All of these email lists drew a veritable web which allowed us to reach simultaneously personalities, every kind of organisation, various networks and activists on the ground. Solidarity was then built form top to bottom as well as the other way round - it spread. The fact that Farooq had been personally very involved in international mobilisations obviously also counted for a lot in the success of the campaign. As the news of his detention spread, the signatures for the appeal arrived at a higher rate, with the first delegations appearing in front of Pakistani embassies (Greece), while a European day of action was being prepared.

It was in this national and international context that the regime began to free the detainees. On June 20, one of the most renowned lawyers in Pakistan, Abid Hassan Minto, was to present a petition in favour of Farooq Tariq. The government preferred to release him the day before. Thus on June 19, hardly out of detention, Farooq was able to tell a press conference about the conditions under which he had been arrested — and the degrading treatment that the political prisoners were subjected to in the prison of Bahawalpur. Farooq Tariq, “The 15 Jail Days under Musharaf military dictatorship”
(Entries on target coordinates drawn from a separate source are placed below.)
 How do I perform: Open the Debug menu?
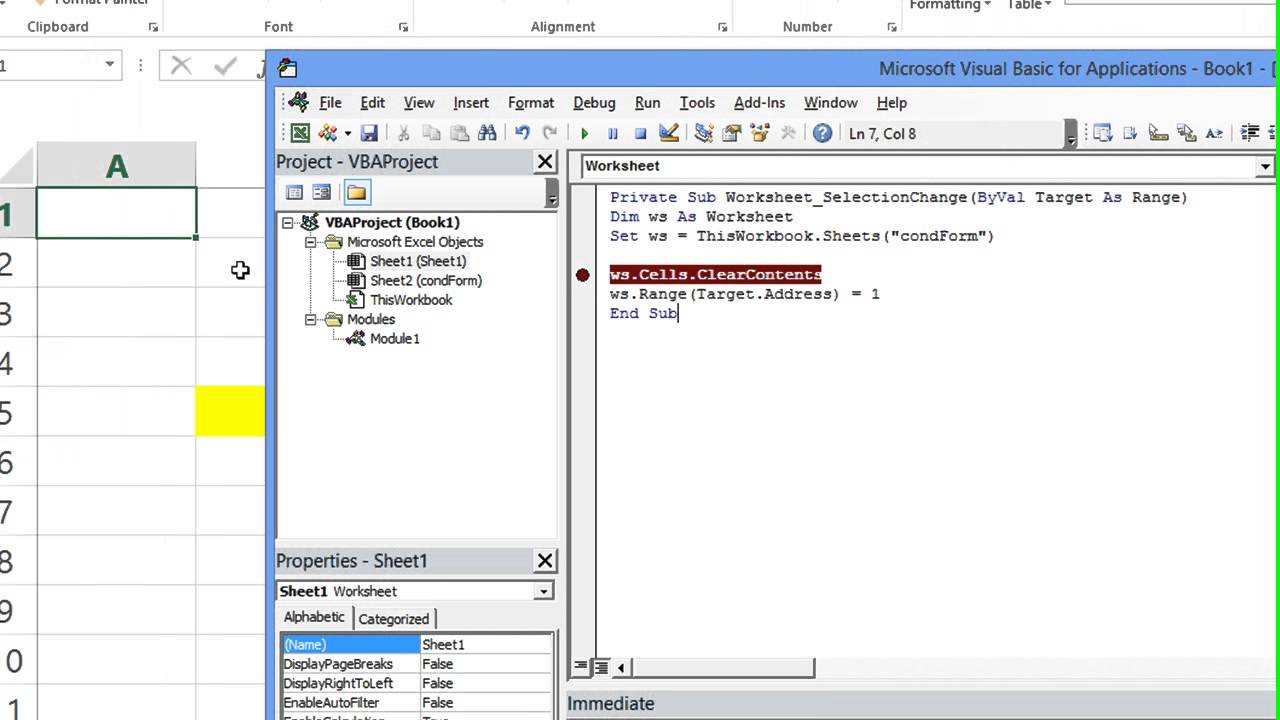point(594,102)
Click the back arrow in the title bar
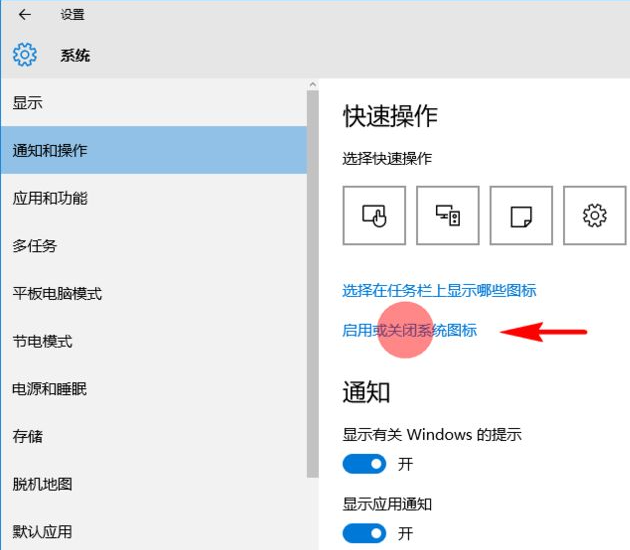 tap(24, 15)
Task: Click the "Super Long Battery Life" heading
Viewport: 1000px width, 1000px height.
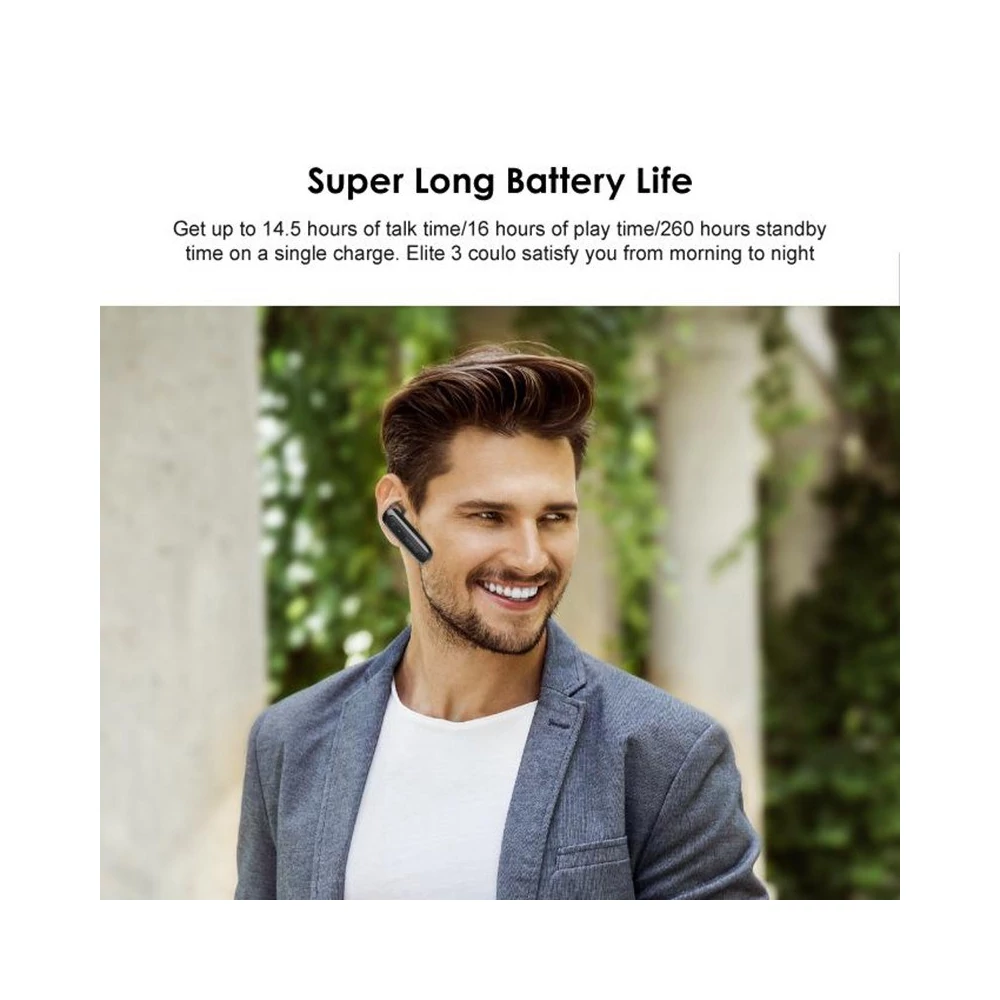Action: click(x=499, y=182)
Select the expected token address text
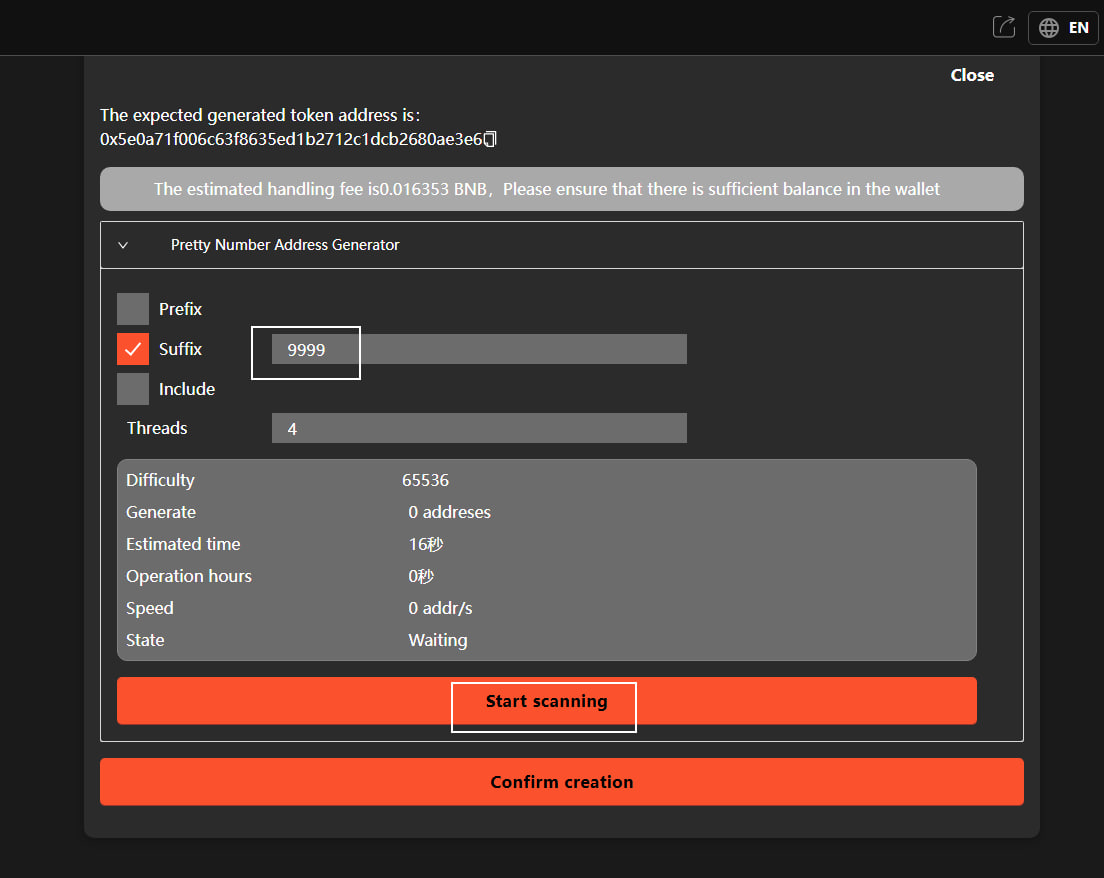Image resolution: width=1104 pixels, height=878 pixels. [x=291, y=140]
If Farooq Tariq was freed on June 19, whereas his incarceration was planned to be much longer, and if the other detainees were also freed earlier than that, it is probably above all because of the situation in Pakistan itself. But the campaign of international solidarity has also played a role. It constitutes moreover an encouragement for activists who are struggling in very difficult conditions — and a clear warning to the government: we will remobilise tomorrow, in still greater numbers, if it again proves necessary.